------ Trecho fornecido ------
Este blog não foi criado para quem já fechou as persianas de sua mente e cuidadosamente as fixou para que nenhum filete de luz de novas idéias penetre e perturbe sua sonolenta e estagnante zona de conforto. Este blog é para os poucos que querem entrar na terra firme da experiência direta por não verem outro caminho mais seguro a tomar.

02 outubro 2007

Dignidade Aburguesada

Manhã de sol.
Enquanto organizo minha agenda do dia, uma discussão acalorada inicia-se bem ao lado da loja, entre uma jovem gestante e meu vizinho cabeleireiro. Seu salão, durante a madrugada, serve de garagem para o carro do filho da proprietária do prédio. Quase todas as manhãs, apesar da guia da sua calçada ser rebaixada e pintada com o amarelo de atenção, além de ser uma porta de garagem, sempre tem alguém que insiste em estacionar seu carro diante do salão. Já se tornou comum, pela manhã, ver o jovem cabeleireiro ou o proprietário do veículo estacionado em sua garagem, saírem de porta em porta a procura do dono do veículo estacionado de forma extremamente irregular (detalhe: há uma placa de proibido estacionar a cinco metros daquele local). Apesar da placa, como nunca há a presença de policiais neste local, ninguém respeita a sinalização.
Depois de quase quarenta minutos de atraso e a perca do primeiro cliente devido o fato de seu salão ainda não estar preparado para o atendimento, seus ânimos começaram a aflorar.
Numa tentativa desesperada de fazer com que o dono do automóvel aparecesse, ambos começaram a balançar a Pajeiro preta com a esperança de conseguir seu contento através do disparar do seu alarme. Bem no instante em que ambos começaram a balançar o automóvel, a jovem gestante, proprietária do automóvel, vinha pela calçada a passos curtos. Ao ver os dois “marmanjos” balançando seu automóvel, começou a gritar de forma estérica. Apesar de pequenina, sua fúria era gigantesca.
------
Tarefas propostas:
A) Segundo o trecho fornecido, a quantos metros do local fica a placa de proibido estacionar?
B) Copie do trecho fornecido a parte que começa em "02 outubro 2007" e vai até "respeita a sinalização.", incluindo estas últimas palavras.
------ Conteúdo do conjunto ------
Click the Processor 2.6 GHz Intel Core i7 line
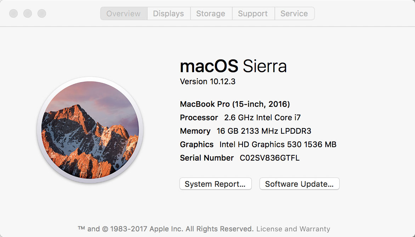 pyautogui.click(x=240, y=118)
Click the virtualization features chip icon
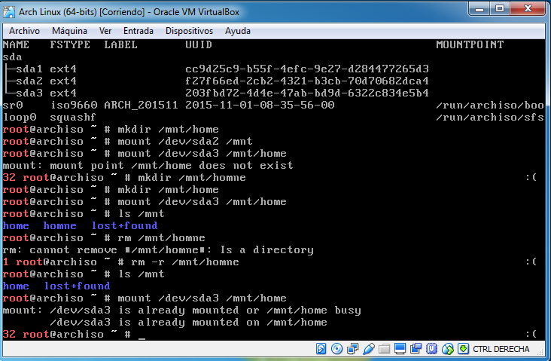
------
As respostas:
A) A placa fica a cinco metros daquele local.

B)
02 outubro 2007

Dignidade Aburguesada

Manhã de sol.
Enquanto organizo minha agenda do dia, uma discussão acalorada inicia-se bem ao lado da loja, entre uma jovem gestante e meu vizinho cabeleireiro. Seu salão, durante a madrugada, serve de garagem para o carro do filho da proprietária do prédio. Quase todas as manhãs, apesar da guia da sua calçada ser rebaixada e pintada com o amarelo de atenção, além de ser uma porta de garagem, sempre tem alguém que insiste em estacionar seu carro diante do salão. Já se tornou comum, pela manhã, ver o jovem cabeleireiro ou o proprietário do veículo estacionado em sua garagem, saírem de porta em porta a procura do dono do veículo estacionado de forma extremamente irregular (detalhe: há uma placa de proibido estacionar a cinco metros daquele local). Apesar da placa, como nunca há a presença de policiais neste local, ninguém respeita a sinalização.